Updated by ko1 (Koichi Sasada) 5 months ago

Nobu and I discussed the name, we want to choose rb_str_pool terminology.

  • rb_str_pool prefix

    • rb_str_pool(VALUE)
    • rb_str_pool_buff(const char *ptr, long len)
    • rb_str_pool_cstr(const char *ptr)
    • rb_enc_str_pool_buff(const char *ptr, long len, rb_encoding *enc)
    • rb_enc_str_pool_cstr(const char *ptr, rb_encoding *enc)
  • FYI: rb_str_new series:

    • rb_str_new(const char *ptr, long len)
    • rb_str_new_cstr(const char *ptr)
    • rb_enc_str_new(const char *ptr, long len, rb_encoding *enc)
    • rb_enc_str_new_cstr(const char *ptr, rb_encoding *enc)

If there is no comments, we will merge it soon.

Updated by Eregon (Benoit Daloze) 5 months ago

I'd suggest buff => buffer, I don't think it's worth abbreviating that.
BTW, there is rb_alloc_tmp_buffer so buff would be inconsistent.

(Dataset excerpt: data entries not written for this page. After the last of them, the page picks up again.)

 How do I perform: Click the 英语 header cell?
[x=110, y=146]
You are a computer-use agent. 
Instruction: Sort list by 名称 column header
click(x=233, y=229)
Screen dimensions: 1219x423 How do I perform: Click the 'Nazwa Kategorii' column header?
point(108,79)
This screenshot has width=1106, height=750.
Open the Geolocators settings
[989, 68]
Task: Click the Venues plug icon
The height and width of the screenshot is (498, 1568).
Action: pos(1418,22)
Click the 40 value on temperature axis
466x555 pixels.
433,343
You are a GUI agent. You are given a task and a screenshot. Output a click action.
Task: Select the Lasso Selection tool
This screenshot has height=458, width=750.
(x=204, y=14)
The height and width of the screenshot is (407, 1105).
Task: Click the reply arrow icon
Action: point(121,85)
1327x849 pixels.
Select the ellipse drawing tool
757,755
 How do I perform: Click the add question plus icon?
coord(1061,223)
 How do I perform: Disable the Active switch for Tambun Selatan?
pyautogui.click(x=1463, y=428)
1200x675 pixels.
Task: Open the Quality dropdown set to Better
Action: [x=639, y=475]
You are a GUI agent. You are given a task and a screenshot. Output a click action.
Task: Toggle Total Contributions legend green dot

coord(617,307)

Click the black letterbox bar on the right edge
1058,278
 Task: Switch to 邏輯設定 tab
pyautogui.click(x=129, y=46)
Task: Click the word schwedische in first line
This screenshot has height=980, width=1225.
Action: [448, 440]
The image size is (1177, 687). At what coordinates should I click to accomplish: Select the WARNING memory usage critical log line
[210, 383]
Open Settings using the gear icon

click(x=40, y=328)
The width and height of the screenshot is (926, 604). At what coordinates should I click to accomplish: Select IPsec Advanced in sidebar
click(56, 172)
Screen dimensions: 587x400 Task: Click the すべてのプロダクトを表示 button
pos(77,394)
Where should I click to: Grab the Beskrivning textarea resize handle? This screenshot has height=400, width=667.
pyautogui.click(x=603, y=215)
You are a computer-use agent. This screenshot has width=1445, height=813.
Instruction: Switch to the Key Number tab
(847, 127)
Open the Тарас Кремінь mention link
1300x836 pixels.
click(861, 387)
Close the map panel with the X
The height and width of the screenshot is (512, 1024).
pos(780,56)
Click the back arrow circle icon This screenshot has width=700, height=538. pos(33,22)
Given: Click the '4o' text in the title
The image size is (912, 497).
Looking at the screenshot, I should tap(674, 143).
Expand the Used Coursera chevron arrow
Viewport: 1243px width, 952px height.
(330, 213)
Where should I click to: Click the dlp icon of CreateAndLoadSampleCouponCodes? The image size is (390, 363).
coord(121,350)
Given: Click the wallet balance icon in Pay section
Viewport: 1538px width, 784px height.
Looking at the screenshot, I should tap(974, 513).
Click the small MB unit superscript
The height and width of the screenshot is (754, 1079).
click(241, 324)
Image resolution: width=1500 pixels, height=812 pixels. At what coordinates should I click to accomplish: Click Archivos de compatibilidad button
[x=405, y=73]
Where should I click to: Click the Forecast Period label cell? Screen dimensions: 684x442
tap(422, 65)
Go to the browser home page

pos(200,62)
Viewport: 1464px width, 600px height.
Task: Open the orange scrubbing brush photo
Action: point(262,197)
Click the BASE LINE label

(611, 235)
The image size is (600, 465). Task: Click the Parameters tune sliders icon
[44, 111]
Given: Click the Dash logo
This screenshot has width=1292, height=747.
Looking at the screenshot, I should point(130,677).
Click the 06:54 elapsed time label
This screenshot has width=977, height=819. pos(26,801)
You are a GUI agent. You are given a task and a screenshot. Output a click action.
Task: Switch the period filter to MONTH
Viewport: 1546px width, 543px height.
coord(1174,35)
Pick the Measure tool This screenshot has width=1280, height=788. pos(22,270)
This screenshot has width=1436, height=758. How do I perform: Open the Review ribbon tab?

Is rb_str_pool(VALUE) useful?
I think it could be rb_str_uminus() (or just rb_funcall(str, rb_intern("-@"))).
And then we could be consistent with rb_str_new*, and drop confusing _buff suffixes (not really buffer (=> sounds mutable), just a C string with known length).

So I think this is better:

rb_str_uminus(VALUE) // or just rb_funcall(str, rb_intern("-@"))
rb_str_pool(const char *ptr, long len)
rb_str_pool_cstr(const char *ptr)
rb_enc_str_pool(const char *ptr, long len, rb_encoding *enc)
rb_enc_str_pool_cstr(const char *ptr, rb_encoding *enc)

Updated by nobu (Nobuyoshi Nakada) 5 months ago

ko1 (Koichi Sasada) suggests rb_str_pool_value(VALUE) for the first type.

As these may not create a new object, I thought of using pool as a verb instead of new however, it doesn't feel fit much.
Does anyone have other ideas?

Updated by byroot (Jean Boussier) 5 months ago

Does anyone have other ideas?

A common term for this in intern / interning / interned. However that terminology is already used for symbols (rb_str_intern).

This would look like:

rb_interned_str(VALUE)
rb_interned_str(const char *ptr, long len)
rb_interned_str_cstr(const char *ptr)
rb_enc_interned_str(const char *ptr, long len, rb_encoding *enc)
rb_enc_interned_str_cstr(const char *ptr, rb_encoding *enc)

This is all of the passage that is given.